An Illustrated Introduction to The Battle of Britain
By Henry Buckton
(Amberley Books, 96 pages, £9.99) The 75th anniversary of this key chapter of the Second World War has seen numerous commemorations, a flypast at the National Memorial to the Few at Capel-le-Ferne, as well as countless newspaper and magazine articles, documentaries and books. Henry Buckton’s latest offering sets the scene, describing the organisation, ground resources, armaments and aircraft available to Fighter Command, before breaking the conflict up into phases – from the battle for the English Channel to the final phase, beginning in September 1940, when the Luftwaffe changed tactics to focus efforts on a massive bombing campaign of London. The writing is accessible and the chronological diary format takes you through the battle’s main elements at an absorbing pace.
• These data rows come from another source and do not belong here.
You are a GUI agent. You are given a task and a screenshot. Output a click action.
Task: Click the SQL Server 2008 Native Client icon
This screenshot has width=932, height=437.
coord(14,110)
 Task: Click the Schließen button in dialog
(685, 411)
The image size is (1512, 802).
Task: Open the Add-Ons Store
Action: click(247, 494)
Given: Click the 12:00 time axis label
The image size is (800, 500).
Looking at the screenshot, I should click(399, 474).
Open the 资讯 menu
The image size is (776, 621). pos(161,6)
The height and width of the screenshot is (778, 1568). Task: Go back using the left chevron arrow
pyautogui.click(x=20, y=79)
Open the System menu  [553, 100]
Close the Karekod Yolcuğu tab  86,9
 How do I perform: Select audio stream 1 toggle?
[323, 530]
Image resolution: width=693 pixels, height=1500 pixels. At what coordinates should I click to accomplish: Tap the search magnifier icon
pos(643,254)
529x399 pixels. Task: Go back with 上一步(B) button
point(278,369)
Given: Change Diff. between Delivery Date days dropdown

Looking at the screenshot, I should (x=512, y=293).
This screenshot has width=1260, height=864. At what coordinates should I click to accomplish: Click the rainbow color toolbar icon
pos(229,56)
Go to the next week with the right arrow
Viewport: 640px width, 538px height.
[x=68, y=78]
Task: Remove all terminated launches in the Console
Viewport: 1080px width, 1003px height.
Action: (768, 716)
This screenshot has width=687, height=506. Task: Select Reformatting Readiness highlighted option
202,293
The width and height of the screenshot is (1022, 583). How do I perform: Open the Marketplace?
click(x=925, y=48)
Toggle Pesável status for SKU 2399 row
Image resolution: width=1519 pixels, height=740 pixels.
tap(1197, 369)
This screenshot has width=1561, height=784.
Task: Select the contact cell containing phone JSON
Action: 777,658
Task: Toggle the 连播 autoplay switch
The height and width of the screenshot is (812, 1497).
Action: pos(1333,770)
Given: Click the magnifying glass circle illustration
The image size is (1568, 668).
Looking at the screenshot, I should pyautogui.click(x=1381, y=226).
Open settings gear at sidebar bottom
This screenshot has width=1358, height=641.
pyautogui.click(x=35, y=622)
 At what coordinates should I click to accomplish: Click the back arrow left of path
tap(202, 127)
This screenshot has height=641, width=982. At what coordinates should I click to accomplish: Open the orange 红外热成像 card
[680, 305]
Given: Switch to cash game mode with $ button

This excellent littlell bbookk hardly breaks new ground, but its greatest strength lies with the illustrations. There are countless dramatic and dynamic paintings by Suffolk artist Joe Crowfoot, and fascinating, often rare photos, such as a hauntingly grainy colour shot of a German pilot aboard a Messerschmitt Bf 109E in flight. Also, the quality of the paper is such that the illustrations really jump out of the page. Not one for the aficionado perhaps, but as a “lavishly illustrated and accessible guide”, this does exactly what it sets out to do.